When I last wrote about kids and money, I posed a question from reader Victoria L., who was seeking advice on how to pique her granddaughter’s interest in saving and managing money. Readers responded en masse, and I can categorize their suggestions in one word: incentives.
“I came up with a way to incentivize my daughters and my son to save money when they were teenagers and starting to think about driving,” writes Rick Griffith. “I explained that I would match their savings dollar for dollar toward a car for them to drive.” Not only did this strategy help them afford a car that “was safe and wouldn’t need as much maintenance,” but it had additional benefits, says Griffith. “They also earned a sense of accomplishment, the value of hard work, and pride that this was their car and not one Daddy bought them.”

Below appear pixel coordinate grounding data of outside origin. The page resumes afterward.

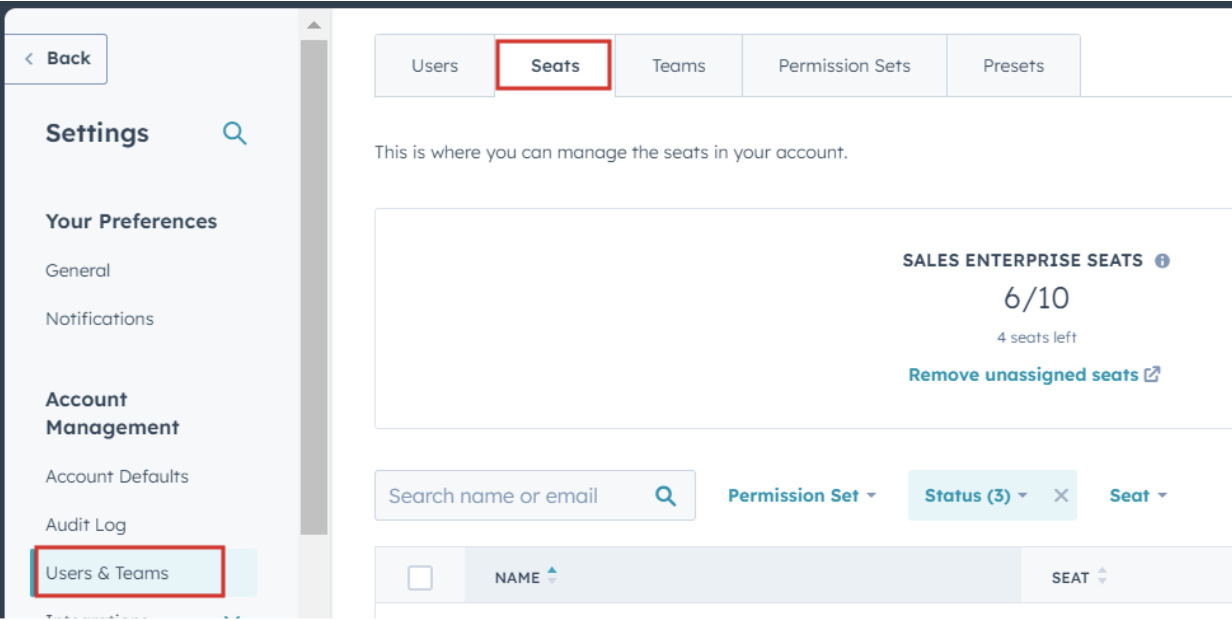
Task: Click the sidebar scroll up arrow
Action: [314, 25]
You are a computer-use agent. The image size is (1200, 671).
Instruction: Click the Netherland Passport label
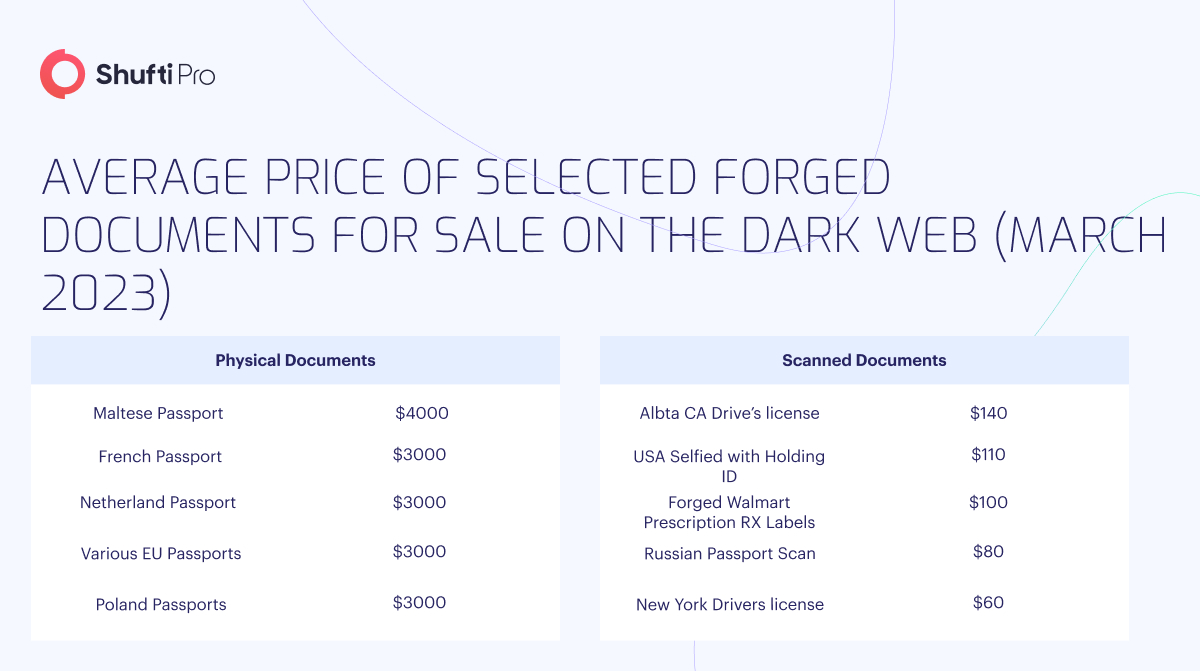pyautogui.click(x=158, y=503)
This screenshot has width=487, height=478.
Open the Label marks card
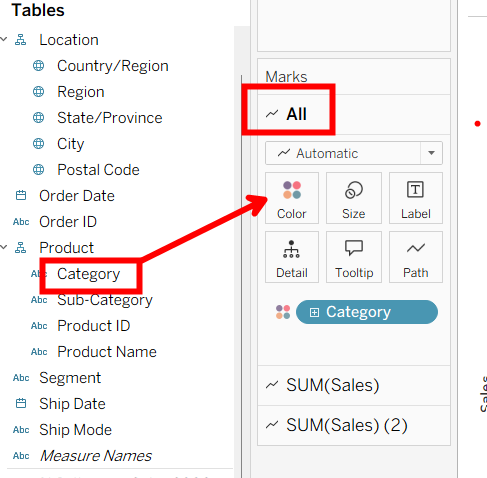(416, 198)
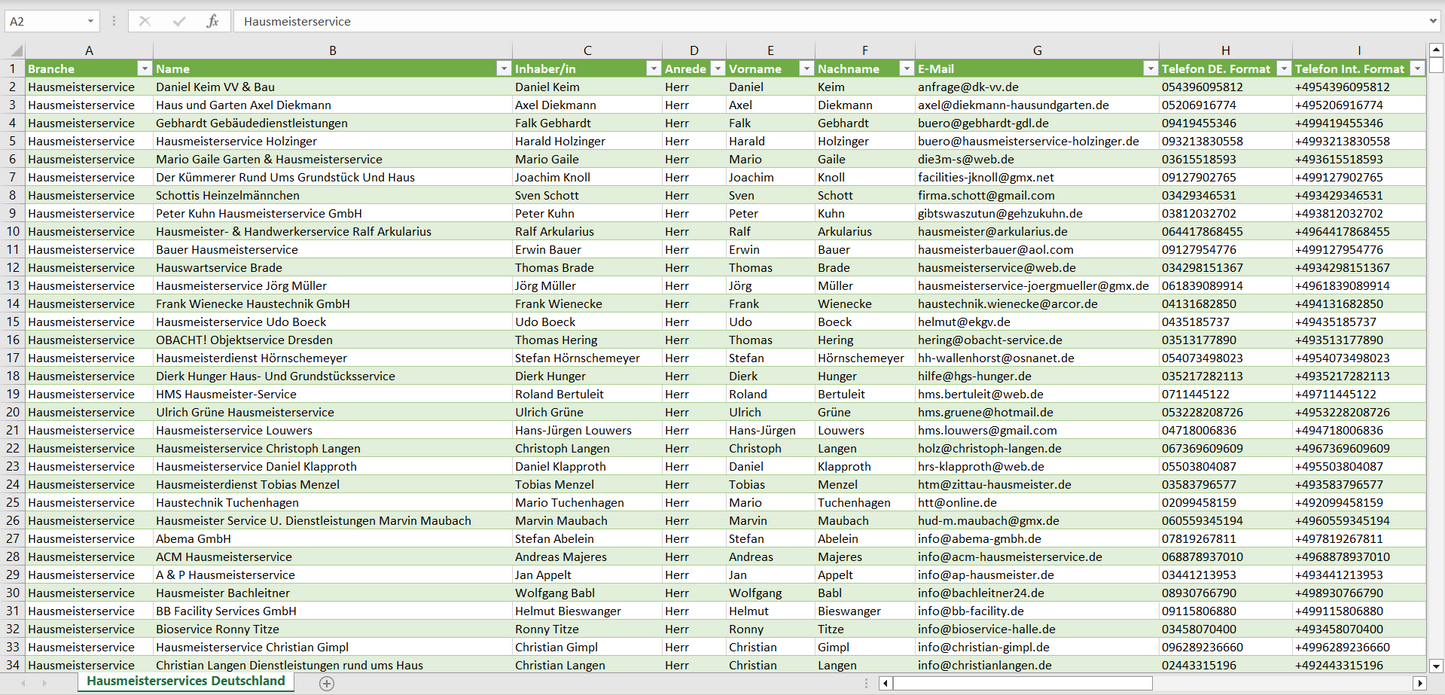
Task: Add a new sheet with plus icon
Action: [326, 683]
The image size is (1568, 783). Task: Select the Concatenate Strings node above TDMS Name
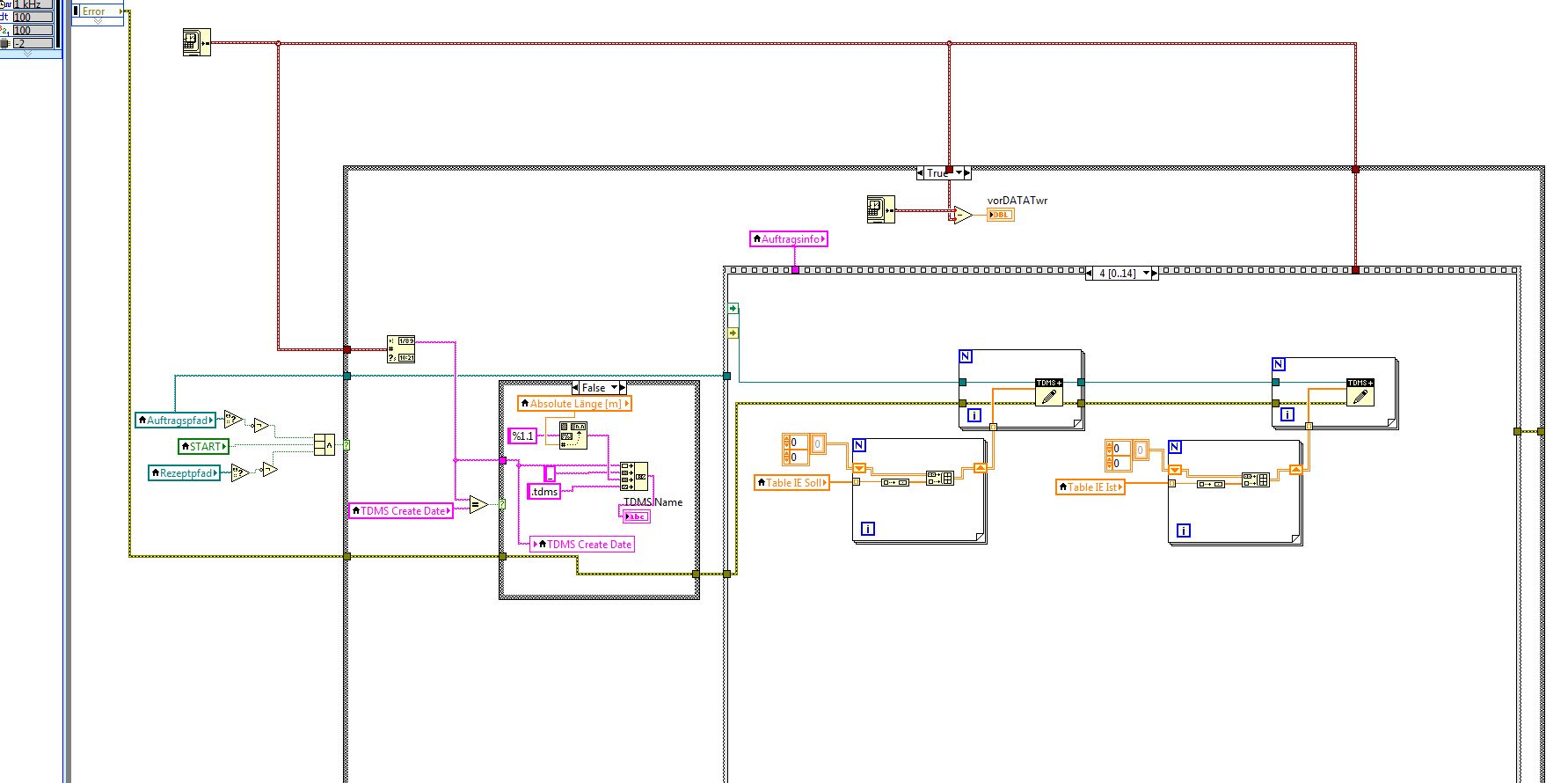click(634, 476)
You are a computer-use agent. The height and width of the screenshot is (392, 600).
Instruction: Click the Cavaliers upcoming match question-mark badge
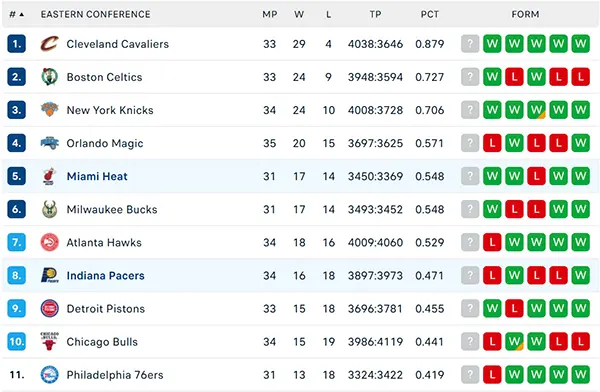pyautogui.click(x=470, y=44)
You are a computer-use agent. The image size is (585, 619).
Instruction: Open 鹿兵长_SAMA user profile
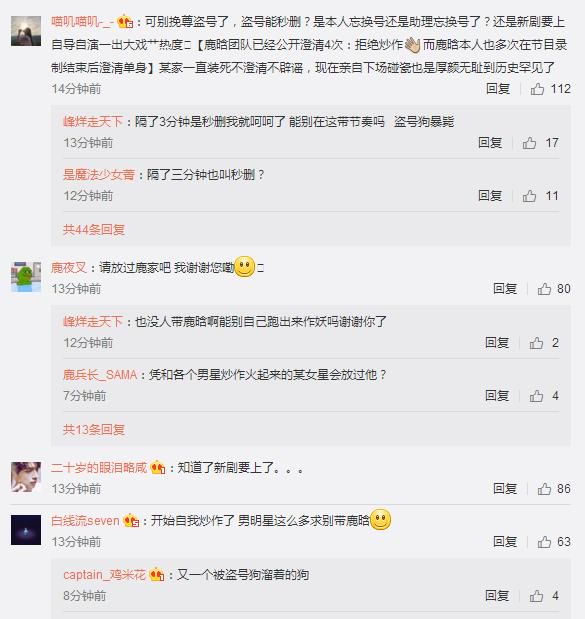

For some of you, the incentive was a head start on retirement savings. “My wife and I have made a deal with each of our kids that as soon as they are working and receiving a W-2, we will open a Roth IRA and match anything they contribute up to the annual limit,” writes Mike Roth. “I’ve run the spreadsheet showing them the benefits of starting early and getting compounded growth of tax-free money, and we now have three kids who have all started their retirement accounts.”
A number of you have used stocks to develop the investing habit. “My 14-year-old granddaughter earns money for things she wants by mowing her parents’ lawn and mine,” writes Ann Coppin. “I told her I would combine my birthday and Christmas gifts so that she could buy either a stock or a mutual fund.” She chose Disney stock—and now her 9-year-old brother wants in on the same offer from his grandmother.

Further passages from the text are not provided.